Marokkaanse mozaïeken
Zo indringend is Marokko dat veel beelden samen een nog altijd onvolkomen mozaïek vormen. Impressies tussen zee en woestijn, tussen Sidi Ifni en Fez, Atlas en Anti-Atlas, tussen palmentuin en madrassa, licht en ornament.
I Het oog
Marokko is een land van zintuigen : tastzin bij de begroeting met een salam aleikum en de hand op het hart, de neus voor kruiden en parfums in de soek, smaak voor een tajine, het oor voor de stilte van de woestijn of de trommels van de gnawa. En het oog natuurlijk, voor de berberburchten rond de Atlas, voor de kleuren van dorpen en steden, voor de leerlooiers in Fez en de toevallige ontmoeting. Langs de weg loopt een oranje silhouet, omzwachteld door een witte sjaal die hoofd en ogen toedekt. Een Berbervrouw, die het voorzichtige gesprek niet schuwt : markt, dorp, kinderen, de zon. Schichtig kijkt ze om zich heen, vriendinnen kijken geamuseerd toe, geen mannen in de buurt. Neen, ze wil niet op de foto. Of ze mag niet, van haar echtgenoot, haar tradities, haar religie. Dat respecteer ik. Dat waardeert ze. Ze aarzelt. Dan glijdt haar hand naar haar sjaal, haar met henna beschilderde vingers ontbloten zacht een oog, donker als een dadel, met sierlijke wimpers en een pupil waarin de zon verschroeiend brandt. Misschien lacht ze, dat kan ik niet zien, maar ze zegt “faites vite” en staart in de lens voor de meest intense blik die ik ooit in Marokko heb gezien. Dit is een land van zintuigen.
==========
◆ Uit te voeren opdrachten
a) Wat zegt de Berbervrouw in de tekst over Marokko voordat ze in de lens staart?
b) Typ alsjeblieft het stuk uit de tekst over Marokko van "Marokkaanse mozaïeken" tot en met "licht en ornament." letterlijk over.

◆ Aangeleverde rijen
==========
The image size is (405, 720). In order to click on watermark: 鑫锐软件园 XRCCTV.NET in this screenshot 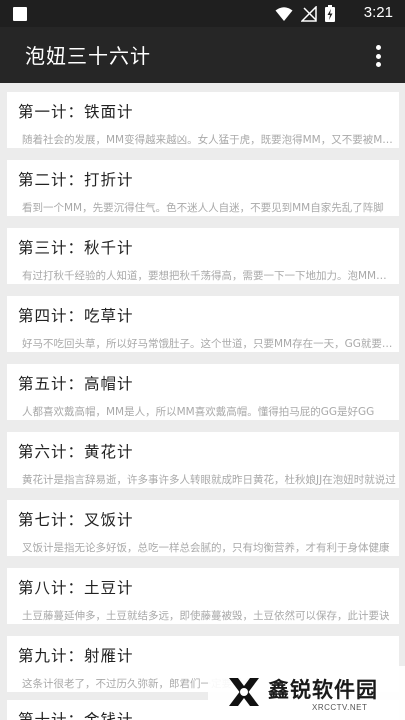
==========
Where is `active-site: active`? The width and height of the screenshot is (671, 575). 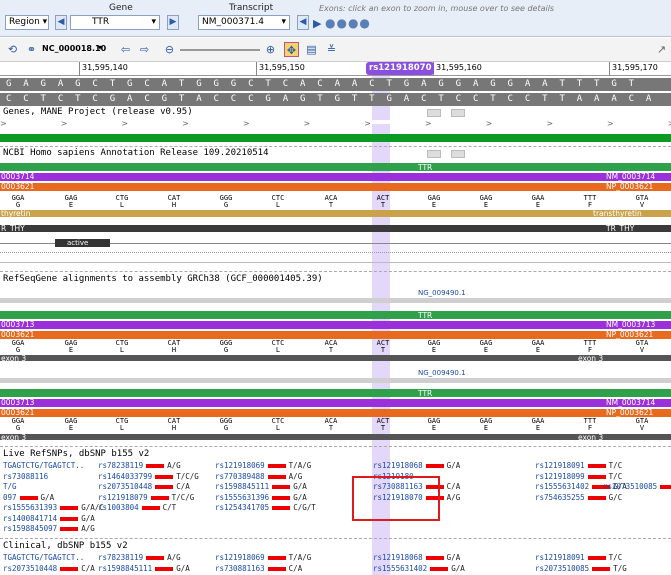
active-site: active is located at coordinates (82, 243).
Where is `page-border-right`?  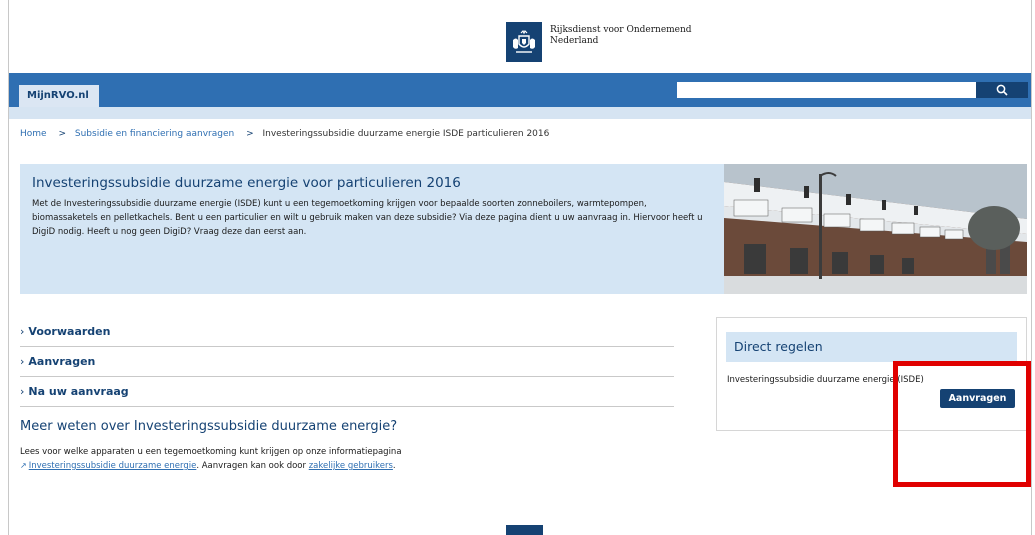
==========
◆ Antwoorden bij opdrachten
a) Ze zegt "faites vite".

b)
Marokkaanse mozaïeken
Zo indringend is Marokko dat veel beelden samen een nog altijd onvolkomen mozaïek vormen. Impressies tussen zee en woestijn, tussen Sidi Ifni en Fez, Atlas en Anti-Atlas, tussen palmentuin en madrassa, licht en ornament.